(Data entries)
• • •
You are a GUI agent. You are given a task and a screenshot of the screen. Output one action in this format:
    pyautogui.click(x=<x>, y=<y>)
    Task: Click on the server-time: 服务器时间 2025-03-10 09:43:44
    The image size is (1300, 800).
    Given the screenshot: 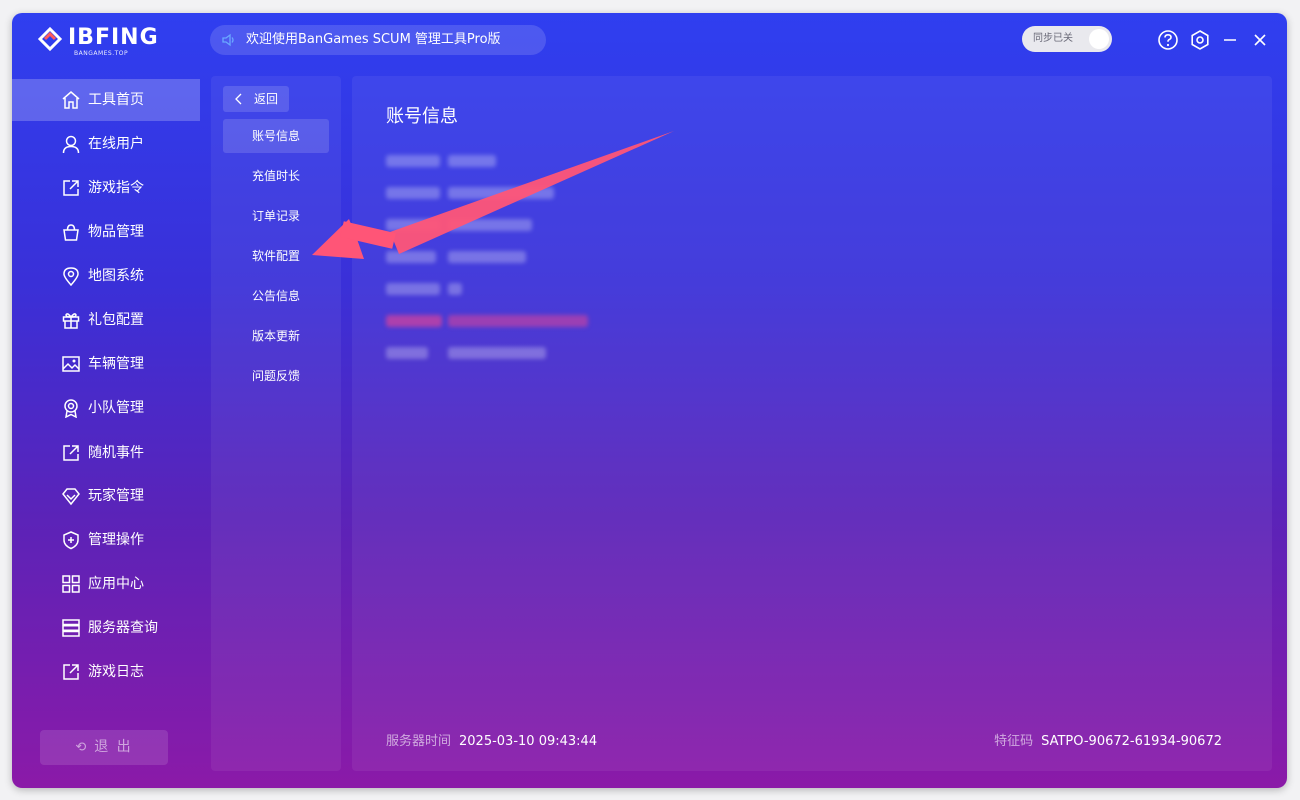 What is the action you would take?
    pyautogui.click(x=492, y=740)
• • •
▸ **To do**
In the listing, starting at its first line and ending with the line containing "The image size is (1300, 800).", replace "GUI agent" with "desktop assistant" and reproduce those lines with nothing else altered.

▸ **Your solution**
You are a desktop assistant. You are given a task and a screenshot of the screen. Output one action in this format:
    pyautogui.click(x=<x>, y=<y>)
    Task: Click on the server-time: 服务器时间 2025-03-10 09:43:44
    The image size is (1300, 800).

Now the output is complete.